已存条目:
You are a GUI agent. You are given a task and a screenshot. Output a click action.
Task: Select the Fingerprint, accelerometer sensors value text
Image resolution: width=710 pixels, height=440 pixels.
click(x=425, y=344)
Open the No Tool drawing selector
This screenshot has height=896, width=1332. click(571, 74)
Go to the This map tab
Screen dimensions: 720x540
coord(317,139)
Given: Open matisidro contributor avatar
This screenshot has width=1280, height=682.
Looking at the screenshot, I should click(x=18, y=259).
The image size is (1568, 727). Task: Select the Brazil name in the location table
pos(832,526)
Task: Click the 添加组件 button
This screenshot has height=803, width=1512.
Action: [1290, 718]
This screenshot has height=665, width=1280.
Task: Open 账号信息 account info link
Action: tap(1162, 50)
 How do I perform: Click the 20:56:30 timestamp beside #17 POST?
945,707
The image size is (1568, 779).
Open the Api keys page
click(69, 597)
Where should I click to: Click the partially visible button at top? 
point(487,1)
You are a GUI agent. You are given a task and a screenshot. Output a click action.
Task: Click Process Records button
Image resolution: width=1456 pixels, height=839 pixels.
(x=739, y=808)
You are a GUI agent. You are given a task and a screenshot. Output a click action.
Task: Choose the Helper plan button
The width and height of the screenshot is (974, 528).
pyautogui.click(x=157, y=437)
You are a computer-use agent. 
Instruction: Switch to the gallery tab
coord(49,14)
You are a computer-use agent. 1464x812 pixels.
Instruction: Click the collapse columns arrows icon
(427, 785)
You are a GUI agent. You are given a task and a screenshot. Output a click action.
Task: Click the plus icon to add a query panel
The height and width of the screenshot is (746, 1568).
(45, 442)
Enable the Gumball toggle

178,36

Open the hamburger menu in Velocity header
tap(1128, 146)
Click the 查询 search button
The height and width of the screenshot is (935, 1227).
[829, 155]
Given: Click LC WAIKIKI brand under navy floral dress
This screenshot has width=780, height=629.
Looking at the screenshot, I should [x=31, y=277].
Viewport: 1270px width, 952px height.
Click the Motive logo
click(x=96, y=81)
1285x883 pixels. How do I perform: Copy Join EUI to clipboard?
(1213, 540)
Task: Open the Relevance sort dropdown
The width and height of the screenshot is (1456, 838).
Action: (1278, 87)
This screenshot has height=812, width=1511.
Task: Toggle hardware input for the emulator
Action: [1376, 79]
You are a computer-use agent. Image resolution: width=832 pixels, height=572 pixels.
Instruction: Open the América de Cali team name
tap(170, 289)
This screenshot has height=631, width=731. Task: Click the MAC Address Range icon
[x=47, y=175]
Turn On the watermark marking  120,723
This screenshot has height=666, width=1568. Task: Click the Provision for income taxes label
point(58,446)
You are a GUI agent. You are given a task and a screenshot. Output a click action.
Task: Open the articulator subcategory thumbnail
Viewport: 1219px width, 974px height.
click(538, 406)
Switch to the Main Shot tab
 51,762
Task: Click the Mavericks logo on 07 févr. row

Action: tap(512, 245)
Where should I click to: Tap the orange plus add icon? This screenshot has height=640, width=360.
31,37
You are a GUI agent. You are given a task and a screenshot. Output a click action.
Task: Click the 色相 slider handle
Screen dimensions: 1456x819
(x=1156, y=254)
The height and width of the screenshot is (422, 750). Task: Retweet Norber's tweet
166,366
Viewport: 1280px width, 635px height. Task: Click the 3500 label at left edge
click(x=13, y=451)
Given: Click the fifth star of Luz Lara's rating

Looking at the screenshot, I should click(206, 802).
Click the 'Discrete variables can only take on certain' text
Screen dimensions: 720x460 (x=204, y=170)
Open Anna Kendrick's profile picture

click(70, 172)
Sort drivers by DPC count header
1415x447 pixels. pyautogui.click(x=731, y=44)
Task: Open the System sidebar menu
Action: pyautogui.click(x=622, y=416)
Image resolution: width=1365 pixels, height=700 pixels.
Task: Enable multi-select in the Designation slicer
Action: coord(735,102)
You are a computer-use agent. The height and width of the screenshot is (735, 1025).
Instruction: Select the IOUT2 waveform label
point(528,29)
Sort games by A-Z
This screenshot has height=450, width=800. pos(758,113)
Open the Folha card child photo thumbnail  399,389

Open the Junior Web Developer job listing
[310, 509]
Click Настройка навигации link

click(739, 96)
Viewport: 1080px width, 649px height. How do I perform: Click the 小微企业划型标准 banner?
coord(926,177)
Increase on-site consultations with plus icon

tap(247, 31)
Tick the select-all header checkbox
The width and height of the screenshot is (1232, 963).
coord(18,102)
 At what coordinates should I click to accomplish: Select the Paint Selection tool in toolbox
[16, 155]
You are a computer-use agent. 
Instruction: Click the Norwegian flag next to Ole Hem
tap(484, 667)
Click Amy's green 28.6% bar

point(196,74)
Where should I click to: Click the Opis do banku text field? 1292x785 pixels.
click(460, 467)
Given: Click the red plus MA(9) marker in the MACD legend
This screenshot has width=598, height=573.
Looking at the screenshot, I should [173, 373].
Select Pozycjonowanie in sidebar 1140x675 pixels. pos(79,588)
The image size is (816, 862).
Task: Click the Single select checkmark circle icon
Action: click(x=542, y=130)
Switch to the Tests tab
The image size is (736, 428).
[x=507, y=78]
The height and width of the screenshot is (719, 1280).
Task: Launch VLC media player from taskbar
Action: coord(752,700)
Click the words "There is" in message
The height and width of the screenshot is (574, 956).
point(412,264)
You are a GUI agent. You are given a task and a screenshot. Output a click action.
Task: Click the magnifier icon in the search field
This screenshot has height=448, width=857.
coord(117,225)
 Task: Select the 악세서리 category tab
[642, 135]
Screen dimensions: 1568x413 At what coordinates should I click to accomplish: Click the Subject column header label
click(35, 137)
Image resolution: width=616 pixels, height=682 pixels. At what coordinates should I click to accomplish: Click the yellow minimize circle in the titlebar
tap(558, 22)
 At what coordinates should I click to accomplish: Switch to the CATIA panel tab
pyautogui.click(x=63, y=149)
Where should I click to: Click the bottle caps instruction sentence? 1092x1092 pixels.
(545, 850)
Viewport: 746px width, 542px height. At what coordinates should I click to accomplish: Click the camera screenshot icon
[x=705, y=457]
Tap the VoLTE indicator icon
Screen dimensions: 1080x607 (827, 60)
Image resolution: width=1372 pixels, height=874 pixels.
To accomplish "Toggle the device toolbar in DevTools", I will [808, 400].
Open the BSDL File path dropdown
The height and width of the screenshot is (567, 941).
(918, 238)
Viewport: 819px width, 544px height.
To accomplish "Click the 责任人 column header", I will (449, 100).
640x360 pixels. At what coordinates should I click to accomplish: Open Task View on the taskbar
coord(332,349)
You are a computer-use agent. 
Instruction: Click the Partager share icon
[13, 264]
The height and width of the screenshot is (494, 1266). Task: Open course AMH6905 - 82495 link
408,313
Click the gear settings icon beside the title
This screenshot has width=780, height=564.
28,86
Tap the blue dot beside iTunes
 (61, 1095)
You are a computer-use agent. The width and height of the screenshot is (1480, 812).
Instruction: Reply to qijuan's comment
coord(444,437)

● **练习题目**
请从包含“Enable the Gumball toggle”的一行起，至包含“Turn On the”的一行止，将上述材料中的这些行原样照抄。

● **任务结果**
Enable the Gumball toggle

178,36

Open the hamburger menu in Velocity header
tap(1128, 146)
Click the 查询 search button
The height and width of the screenshot is (935, 1227).
[829, 155]
Given: Click LC WAIKIKI brand under navy floral dress
This screenshot has width=780, height=629.
Looking at the screenshot, I should [x=31, y=277].
Viewport: 1270px width, 952px height.
Click the Motive logo
click(x=96, y=81)
1285x883 pixels. How do I perform: Copy Join EUI to clipboard?
(1213, 540)
Task: Open the Relevance sort dropdown
The width and height of the screenshot is (1456, 838).
Action: (1278, 87)
This screenshot has height=812, width=1511.
Task: Toggle hardware input for the emulator
Action: [1376, 79]
You are a computer-use agent. Image resolution: width=832 pixels, height=572 pixels.
Instruction: Open the América de Cali team name
tap(170, 289)
This screenshot has height=631, width=731. Task: Click the MAC Address Range icon
[x=47, y=175]
Turn On the watermark marking  120,723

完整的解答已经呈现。